# Start of Data records

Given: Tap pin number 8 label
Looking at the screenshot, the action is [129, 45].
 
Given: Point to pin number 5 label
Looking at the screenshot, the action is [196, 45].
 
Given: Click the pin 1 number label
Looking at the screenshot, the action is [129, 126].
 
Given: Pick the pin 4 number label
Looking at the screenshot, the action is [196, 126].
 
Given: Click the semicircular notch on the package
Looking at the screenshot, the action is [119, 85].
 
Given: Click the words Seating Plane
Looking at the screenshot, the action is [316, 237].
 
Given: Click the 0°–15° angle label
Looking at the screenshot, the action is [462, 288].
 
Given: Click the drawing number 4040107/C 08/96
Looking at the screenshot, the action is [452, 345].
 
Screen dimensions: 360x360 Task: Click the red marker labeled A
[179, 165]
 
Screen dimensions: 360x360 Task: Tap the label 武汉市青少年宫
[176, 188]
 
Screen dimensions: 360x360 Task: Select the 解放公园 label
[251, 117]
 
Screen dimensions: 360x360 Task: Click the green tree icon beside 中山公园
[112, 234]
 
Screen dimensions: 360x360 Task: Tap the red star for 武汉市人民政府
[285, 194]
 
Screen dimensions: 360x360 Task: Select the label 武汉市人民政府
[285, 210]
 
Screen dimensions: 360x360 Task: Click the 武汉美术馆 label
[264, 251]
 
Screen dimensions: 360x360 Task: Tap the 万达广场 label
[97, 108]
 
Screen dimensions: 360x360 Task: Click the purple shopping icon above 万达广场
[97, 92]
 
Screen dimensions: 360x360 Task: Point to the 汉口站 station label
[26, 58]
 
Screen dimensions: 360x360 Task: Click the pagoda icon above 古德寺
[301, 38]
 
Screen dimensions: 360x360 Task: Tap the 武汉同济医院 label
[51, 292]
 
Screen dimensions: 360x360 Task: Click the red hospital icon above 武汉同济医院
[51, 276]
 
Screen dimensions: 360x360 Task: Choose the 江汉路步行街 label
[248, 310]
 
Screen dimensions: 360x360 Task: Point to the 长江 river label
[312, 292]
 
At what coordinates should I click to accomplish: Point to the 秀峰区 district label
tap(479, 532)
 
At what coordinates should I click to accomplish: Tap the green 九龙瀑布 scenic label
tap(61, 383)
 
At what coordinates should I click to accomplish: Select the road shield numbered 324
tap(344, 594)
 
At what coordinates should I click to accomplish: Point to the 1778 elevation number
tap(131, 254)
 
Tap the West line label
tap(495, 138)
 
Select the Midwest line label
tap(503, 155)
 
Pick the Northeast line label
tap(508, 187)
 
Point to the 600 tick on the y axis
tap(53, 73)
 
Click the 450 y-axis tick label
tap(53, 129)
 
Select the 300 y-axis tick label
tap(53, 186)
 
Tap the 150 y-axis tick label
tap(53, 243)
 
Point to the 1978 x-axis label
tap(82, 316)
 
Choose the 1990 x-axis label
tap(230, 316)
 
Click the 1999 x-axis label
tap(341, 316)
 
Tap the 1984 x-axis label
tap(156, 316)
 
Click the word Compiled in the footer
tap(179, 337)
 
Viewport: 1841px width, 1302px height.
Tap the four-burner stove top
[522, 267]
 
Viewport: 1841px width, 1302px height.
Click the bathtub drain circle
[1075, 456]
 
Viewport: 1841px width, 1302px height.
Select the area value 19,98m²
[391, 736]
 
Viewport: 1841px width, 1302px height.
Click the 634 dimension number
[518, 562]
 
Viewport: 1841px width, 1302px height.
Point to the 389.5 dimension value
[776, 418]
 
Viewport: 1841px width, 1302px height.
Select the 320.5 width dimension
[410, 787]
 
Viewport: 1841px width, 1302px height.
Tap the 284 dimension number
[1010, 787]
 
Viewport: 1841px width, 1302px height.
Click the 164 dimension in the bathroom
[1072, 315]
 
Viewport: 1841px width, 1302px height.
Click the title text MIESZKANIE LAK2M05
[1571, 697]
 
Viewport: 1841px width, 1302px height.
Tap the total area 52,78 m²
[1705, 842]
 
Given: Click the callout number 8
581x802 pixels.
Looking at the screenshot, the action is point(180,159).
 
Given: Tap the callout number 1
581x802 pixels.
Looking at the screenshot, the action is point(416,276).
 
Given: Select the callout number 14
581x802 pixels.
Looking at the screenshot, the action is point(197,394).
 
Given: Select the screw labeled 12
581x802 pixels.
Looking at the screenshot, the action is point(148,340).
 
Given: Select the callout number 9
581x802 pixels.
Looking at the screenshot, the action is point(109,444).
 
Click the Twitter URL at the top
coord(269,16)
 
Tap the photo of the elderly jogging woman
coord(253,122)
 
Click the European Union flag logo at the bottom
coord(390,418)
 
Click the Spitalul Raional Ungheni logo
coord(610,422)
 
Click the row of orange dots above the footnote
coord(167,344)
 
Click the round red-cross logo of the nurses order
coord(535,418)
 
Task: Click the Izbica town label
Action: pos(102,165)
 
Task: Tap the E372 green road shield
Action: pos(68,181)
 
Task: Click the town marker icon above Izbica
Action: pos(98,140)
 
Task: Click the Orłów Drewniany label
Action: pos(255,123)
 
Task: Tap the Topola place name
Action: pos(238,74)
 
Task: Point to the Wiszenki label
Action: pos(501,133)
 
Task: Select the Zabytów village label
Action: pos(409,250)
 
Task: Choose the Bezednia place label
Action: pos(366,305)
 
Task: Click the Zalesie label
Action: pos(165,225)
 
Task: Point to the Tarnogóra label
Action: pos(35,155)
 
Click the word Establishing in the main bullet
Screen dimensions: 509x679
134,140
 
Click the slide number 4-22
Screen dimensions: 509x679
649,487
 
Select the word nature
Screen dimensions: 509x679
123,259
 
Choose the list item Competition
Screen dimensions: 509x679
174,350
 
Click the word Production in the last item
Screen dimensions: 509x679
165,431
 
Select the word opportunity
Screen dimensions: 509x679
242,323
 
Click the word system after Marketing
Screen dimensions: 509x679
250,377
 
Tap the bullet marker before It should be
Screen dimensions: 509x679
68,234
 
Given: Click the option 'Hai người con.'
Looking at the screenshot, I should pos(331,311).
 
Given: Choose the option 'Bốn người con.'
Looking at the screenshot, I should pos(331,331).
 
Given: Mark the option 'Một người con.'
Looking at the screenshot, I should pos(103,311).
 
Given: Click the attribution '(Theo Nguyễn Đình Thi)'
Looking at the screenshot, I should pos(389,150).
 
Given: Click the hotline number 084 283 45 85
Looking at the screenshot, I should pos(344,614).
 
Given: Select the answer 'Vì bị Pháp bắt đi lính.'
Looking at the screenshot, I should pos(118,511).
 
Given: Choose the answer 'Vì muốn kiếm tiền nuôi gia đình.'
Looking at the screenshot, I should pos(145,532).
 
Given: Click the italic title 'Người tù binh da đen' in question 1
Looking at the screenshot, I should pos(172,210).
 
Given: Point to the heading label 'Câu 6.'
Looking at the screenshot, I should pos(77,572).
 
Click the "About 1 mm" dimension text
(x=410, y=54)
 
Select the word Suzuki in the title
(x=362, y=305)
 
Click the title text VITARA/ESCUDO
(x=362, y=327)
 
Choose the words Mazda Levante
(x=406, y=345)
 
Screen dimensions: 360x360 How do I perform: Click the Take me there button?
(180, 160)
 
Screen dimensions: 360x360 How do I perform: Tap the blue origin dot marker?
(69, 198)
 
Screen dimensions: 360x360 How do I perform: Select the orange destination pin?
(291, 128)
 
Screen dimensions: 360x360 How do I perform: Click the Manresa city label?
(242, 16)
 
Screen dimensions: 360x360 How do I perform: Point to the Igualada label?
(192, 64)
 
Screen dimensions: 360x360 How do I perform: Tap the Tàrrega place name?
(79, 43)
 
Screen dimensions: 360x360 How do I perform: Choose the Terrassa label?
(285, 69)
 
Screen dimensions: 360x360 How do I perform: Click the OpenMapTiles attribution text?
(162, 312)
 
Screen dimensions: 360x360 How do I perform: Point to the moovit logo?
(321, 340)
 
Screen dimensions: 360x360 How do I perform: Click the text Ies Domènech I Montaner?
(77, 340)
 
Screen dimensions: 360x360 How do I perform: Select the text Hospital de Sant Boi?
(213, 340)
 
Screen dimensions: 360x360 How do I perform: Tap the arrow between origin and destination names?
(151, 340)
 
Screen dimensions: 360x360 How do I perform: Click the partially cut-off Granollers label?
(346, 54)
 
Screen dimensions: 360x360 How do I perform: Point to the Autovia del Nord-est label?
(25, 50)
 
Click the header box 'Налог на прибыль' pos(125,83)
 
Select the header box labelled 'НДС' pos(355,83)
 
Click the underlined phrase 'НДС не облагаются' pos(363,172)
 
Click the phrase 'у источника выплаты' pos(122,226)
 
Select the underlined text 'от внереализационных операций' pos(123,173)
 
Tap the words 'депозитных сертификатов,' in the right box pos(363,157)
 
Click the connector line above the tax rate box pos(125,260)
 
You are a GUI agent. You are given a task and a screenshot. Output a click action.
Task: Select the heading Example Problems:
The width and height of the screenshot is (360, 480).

# End of Data records

Written problem:
Please rewrite the part of the listing that opens with the line containing "Click the word Establishing" and closes with the line containing "(x=410, y=54)", both ends included, keeping every line. Adjust each coordinate in the answers by -58.

Response to this task:
Click the word Establishing in the main bullet
Screen dimensions: 509x679
76,82
 
Click the slide number 4-22
Screen dimensions: 509x679
591,429
 
Select the word nature
Screen dimensions: 509x679
65,201
 
Choose the list item Competition
Screen dimensions: 509x679
116,292
 
Click the word Production in the last item
Screen dimensions: 509x679
107,373
 
Select the word opportunity
Screen dimensions: 509x679
184,265
 
Click the word system after Marketing
Screen dimensions: 509x679
192,319
 
Tap the bullet marker before It should be
Screen dimensions: 509x679
10,176
 
Given: Click the option 'Hai người con.'
Looking at the screenshot, I should pos(273,253).
 
Given: Choose the option 'Bốn người con.'
Looking at the screenshot, I should pos(273,273).
 
Given: Mark the option 'Một người con.'
Looking at the screenshot, I should pos(45,253).
 
Given: Click the attribution '(Theo Nguyễn Đình Thi)'
Looking at the screenshot, I should pos(331,92).
 
Given: Click the hotline number 084 283 45 85
Looking at the screenshot, I should pos(286,556).
 
Given: Select the answer 'Vì bị Pháp bắt đi lính.'
Looking at the screenshot, I should pos(60,453).
 
Given: Choose the answer 'Vì muốn kiếm tiền nuôi gia đình.'
Looking at the screenshot, I should pos(87,474).
 
Given: Click the italic title 'Người tù binh da đen' in question 1
Looking at the screenshot, I should pos(114,152).
 
Given: Point to the heading label 'Câu 6.'
Looking at the screenshot, I should pos(19,514).
 
Click the "About 1 mm" dimension text
(x=352, y=-4)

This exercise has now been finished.